I parcheggi della discordia: la rabbia dell’opposizione

Decisa condanna, da parte della lista In Gavirate, alla scelta dei parcheggi a pagamento. I consiglieri temono una gestione fallimentare che metta il paese in ginocchio

I parcheggi blu a GavirateOpposizioni ancora sul piede di guerra a Gavirate, per la questione parcheggi. In un comunicato, il gruppo “In Gavirate” accusa il Sindaco di aver mentito sui reali motivi di questa decisione:
«Ha sempre sostenuto, che la motivazione per cui venivano istituite, era l’agevolazione della turnazione. Tesi propugnata anche dall’assessore alla viabilità e dal consigliere delegato al commercio. Quest’ultimo poi ha rilasciato una dichiarazione alla stampa sostenendo che le nostre critiche fossero ……"polemica strumentale"…….ma il tempo ci ha dato ragione!! Ora le polemiche strumentali sono tante, pertanto sarebbe bene che facesse un minimo di autocritica e con dignità rassegnasse le proprie dimissioni. L’affermazione.."gli amministratori hanno l’obbligo di non avere visioni miopi"ci troverebbe pienamente d’accordo, se non fosse che a questa amministrazione non servono più lenti correttive essendo ormai sprofondata nella cecità più completa».

 I consiglieri di In Gavirate paventano un futuro difficile per la comunità cittadina: «Le scelte dell’amministrazione Paronelli , sostenuta anche dalla grande forza "innovatrice"della lega nord, stanno sprofondando nel baratro Gavirate e quasi tutte le sue attività commerciali. Il delegato Ascom ha pubblicamente sconfessato gli amministratori dichiarando la propria contrarietà al provvedimento; sulla stampa è stato riportato l’appello della Asl che chiede a nome degli utenti una retromarcia. Ma neanche davanti a una così motivata richiesta questa maggioranza riesce a capire di aver fatto un clamoroso errore di valutazione!?!?!?»
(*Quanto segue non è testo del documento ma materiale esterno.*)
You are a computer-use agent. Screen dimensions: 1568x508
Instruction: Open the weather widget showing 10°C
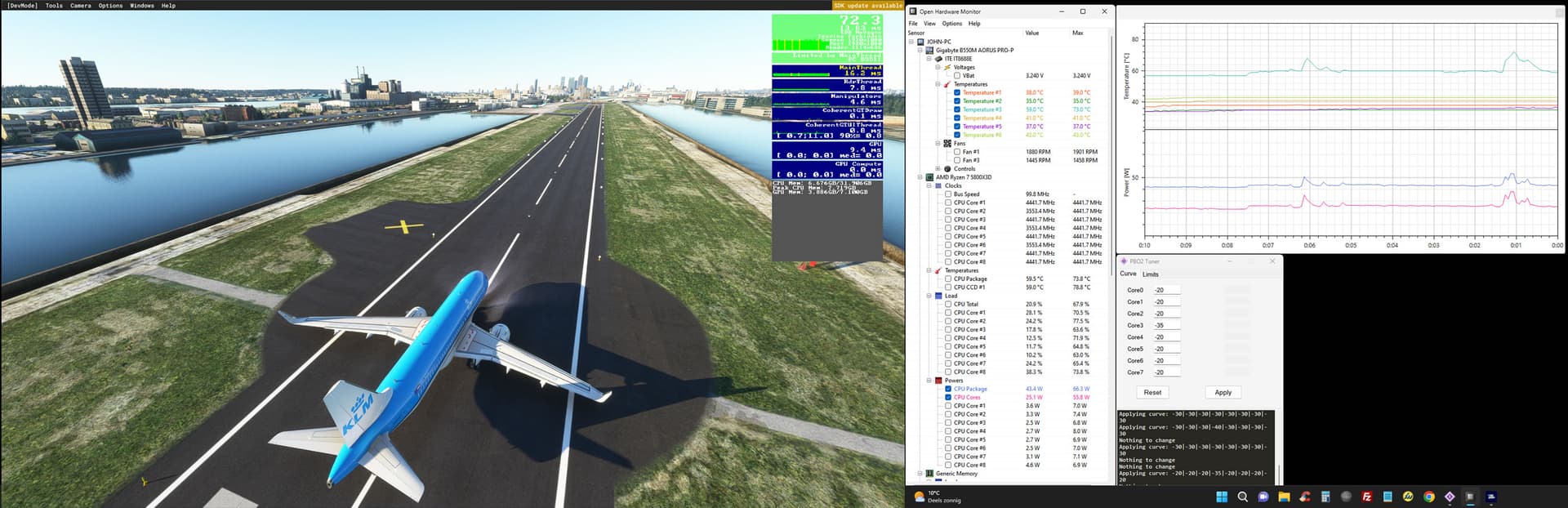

«Ha ancora senso voler far cassa sulla pelle di cittadini e commercianti,pur di non rinunciare a spese inutili……………e sappiamo che in questa amministrazione ce ne sono, una fra tutte 26000 euro spesi ogni anno, per l’inutile funzione di direttore generale attribuita al segretario comunale.  Ora ci chiediamo: "c’e’ ancora qualcosa che la sua maggioranza puo’ fare a detrimento della comunità?" Sì! dimenticavamo……….. Deve finire di svendere il patrimonio immobiliare dei gaviratesi. Dopo la proprietà in piazza chiostro ,toccherà al prato di Armino e poi all’ex carcere di via Amendola (per cui pare sia già pronto un magnifico progetto di recupero!!!!!).  Pdl e lega nord,usando come paravento un sindaco che non si può più ricandidare, stanno portando allo sfascio il nostro bel paese».